* Stated goal
Return, copied in full, every line of the data below that contains the word "coordinates".

-- start of Recorded information --

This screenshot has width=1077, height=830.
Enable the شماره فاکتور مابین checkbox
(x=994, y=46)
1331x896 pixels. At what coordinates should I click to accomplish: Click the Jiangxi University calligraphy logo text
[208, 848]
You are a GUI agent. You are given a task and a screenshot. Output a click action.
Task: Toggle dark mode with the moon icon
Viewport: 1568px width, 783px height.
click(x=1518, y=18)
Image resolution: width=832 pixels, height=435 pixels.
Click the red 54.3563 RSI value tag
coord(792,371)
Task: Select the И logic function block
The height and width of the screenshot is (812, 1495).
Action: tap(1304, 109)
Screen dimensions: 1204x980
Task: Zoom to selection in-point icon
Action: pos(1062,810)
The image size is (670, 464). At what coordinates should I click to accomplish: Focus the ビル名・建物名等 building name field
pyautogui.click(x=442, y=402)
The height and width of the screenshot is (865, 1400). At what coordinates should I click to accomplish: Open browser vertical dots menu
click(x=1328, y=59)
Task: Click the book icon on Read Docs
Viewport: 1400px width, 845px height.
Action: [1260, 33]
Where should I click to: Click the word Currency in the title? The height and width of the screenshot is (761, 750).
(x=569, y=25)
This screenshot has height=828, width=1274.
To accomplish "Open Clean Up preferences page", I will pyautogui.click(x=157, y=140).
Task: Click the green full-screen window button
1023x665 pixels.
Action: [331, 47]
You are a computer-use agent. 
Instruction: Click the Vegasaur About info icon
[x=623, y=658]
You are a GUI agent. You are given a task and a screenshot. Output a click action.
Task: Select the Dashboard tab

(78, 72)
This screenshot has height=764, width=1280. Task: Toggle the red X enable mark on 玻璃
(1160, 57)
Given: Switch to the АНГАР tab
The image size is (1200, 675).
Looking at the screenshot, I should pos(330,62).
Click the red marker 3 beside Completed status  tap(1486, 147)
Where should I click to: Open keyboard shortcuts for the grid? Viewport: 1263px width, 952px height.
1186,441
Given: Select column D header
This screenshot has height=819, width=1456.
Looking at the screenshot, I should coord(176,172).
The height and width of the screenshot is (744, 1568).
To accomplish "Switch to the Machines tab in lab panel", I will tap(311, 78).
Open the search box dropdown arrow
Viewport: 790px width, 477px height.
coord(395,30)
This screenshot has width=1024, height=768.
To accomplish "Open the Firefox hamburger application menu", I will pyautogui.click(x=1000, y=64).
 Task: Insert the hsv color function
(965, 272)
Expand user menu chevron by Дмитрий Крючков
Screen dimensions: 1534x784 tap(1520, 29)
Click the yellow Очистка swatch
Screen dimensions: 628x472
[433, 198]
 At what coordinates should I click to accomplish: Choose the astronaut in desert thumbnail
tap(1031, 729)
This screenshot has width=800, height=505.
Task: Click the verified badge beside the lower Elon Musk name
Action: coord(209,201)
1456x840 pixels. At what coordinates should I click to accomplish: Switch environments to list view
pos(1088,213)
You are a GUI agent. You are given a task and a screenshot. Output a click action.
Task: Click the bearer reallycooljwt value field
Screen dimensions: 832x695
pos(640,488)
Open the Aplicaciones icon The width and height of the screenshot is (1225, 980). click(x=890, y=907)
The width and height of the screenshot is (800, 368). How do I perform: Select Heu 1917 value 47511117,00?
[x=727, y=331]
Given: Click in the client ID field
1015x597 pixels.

-- end of Recorded information --

* Task solution
1331x896 pixels. At what coordinates should I click to accomplish: Click the Jiangxi University calligraphy logo text
The image size is (670, 464). At what coordinates should I click to accomplish: Focus the ビル名・建物名等 building name field
The height and width of the screenshot is (865, 1400). At what coordinates should I click to accomplish: Open browser vertical dots menu
 At what coordinates should I click to accomplish: Choose the astronaut in desert thumbnail
1456x840 pixels. At what coordinates should I click to accomplish: Switch environments to list view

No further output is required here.